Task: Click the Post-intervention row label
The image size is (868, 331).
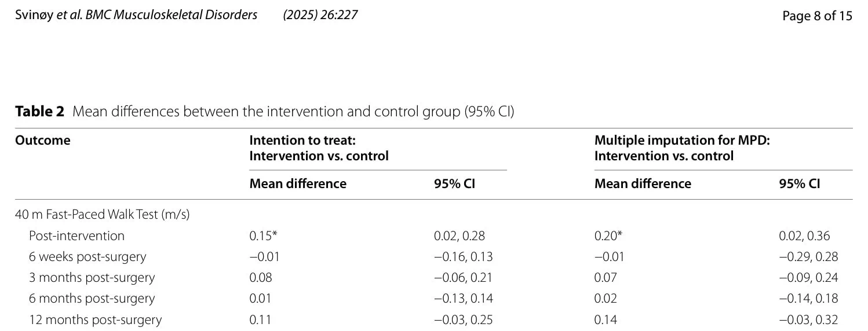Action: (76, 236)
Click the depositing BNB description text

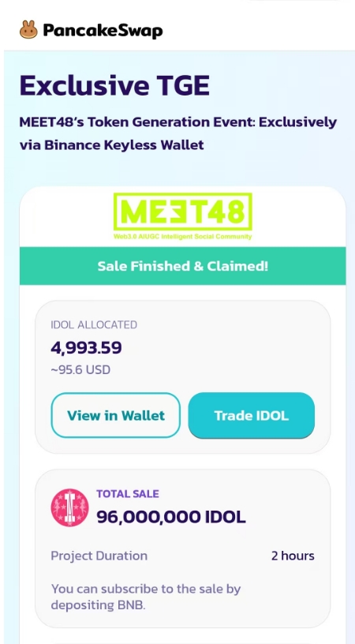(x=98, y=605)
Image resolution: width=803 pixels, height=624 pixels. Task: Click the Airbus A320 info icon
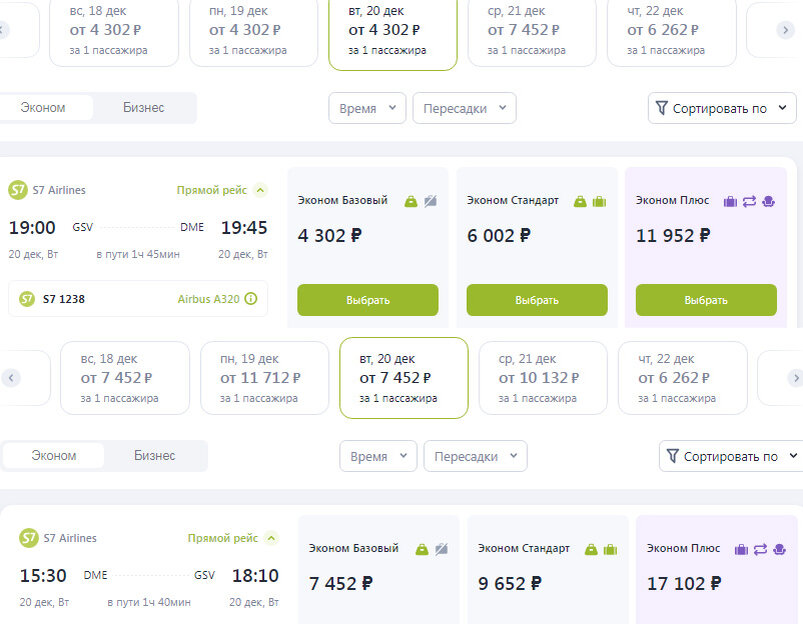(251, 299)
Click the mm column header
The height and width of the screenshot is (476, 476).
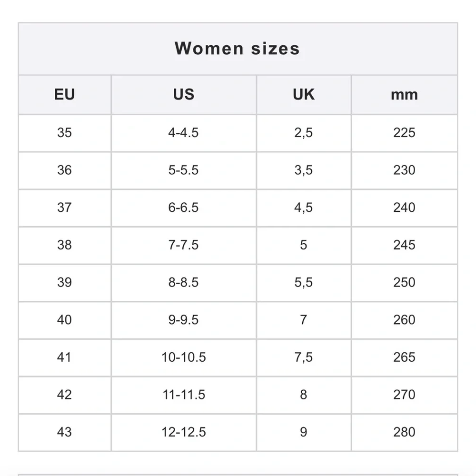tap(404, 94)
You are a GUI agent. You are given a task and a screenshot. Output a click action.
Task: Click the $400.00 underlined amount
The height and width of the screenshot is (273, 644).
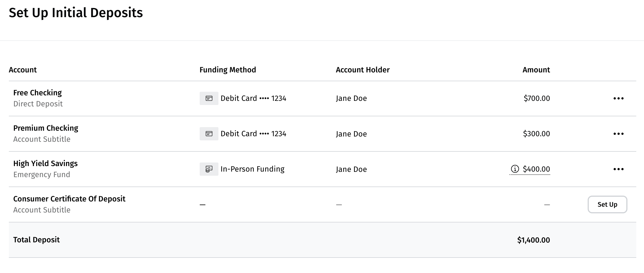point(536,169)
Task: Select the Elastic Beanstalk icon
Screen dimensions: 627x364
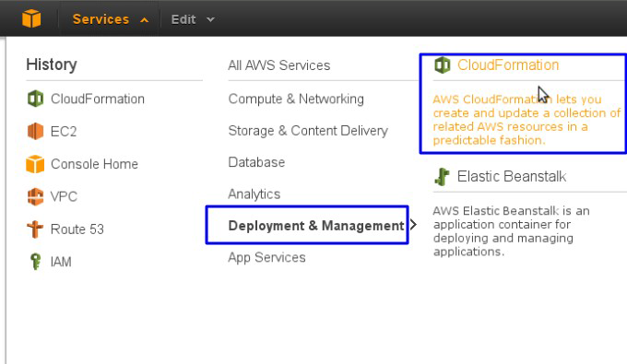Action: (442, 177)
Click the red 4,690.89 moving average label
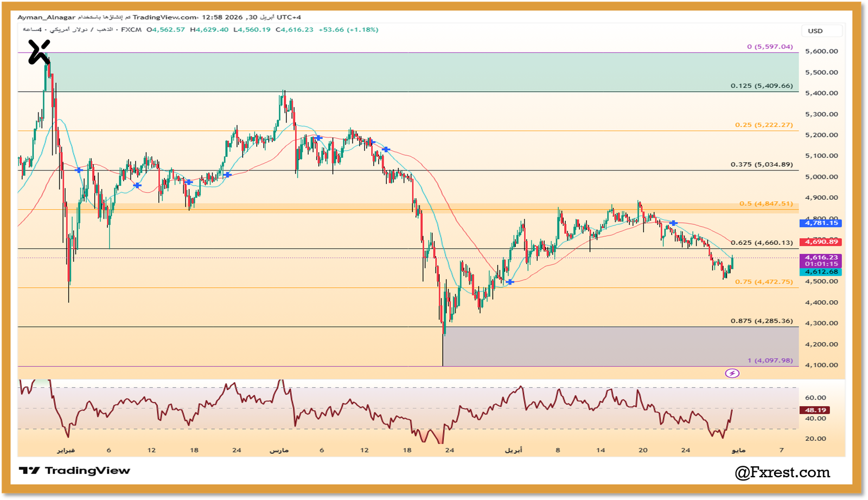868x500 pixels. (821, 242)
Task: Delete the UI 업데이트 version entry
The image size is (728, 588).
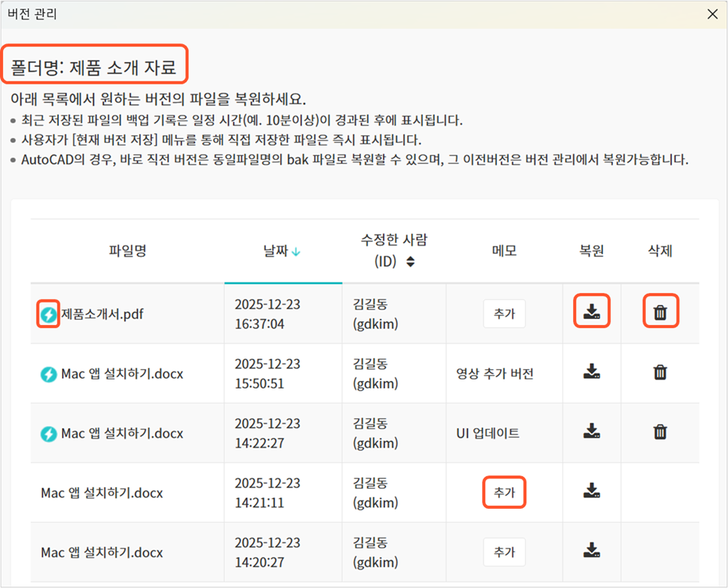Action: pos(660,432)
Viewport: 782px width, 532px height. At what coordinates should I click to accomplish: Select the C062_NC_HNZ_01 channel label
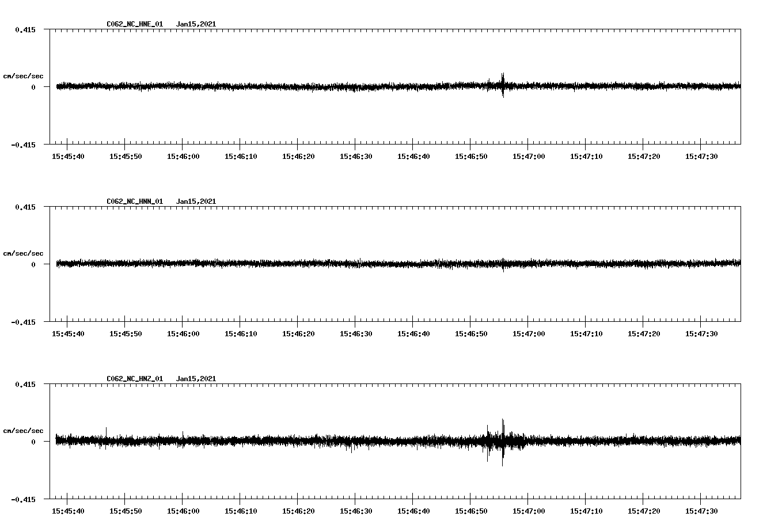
● ● ●
**Required action**
In the records above, find the line that contains "Task: Select the Elastic Beanstalk icon" and repeat exactly that line and all lines after it to the end. Do not include pictures.

**Result**
Task: Select the Elastic Beanstalk icon
Screen dimensions: 627x364
Action: (442, 177)
Click the red 4,690.89 moving average label
868x500 pixels. (821, 242)
Task: Delete the UI 업데이트 version entry
The image size is (728, 588).
Action: pos(660,432)
Viewport: 782px width, 532px height. At what coordinates should I click to accomplish: Select the C062_NC_HNZ_01 channel label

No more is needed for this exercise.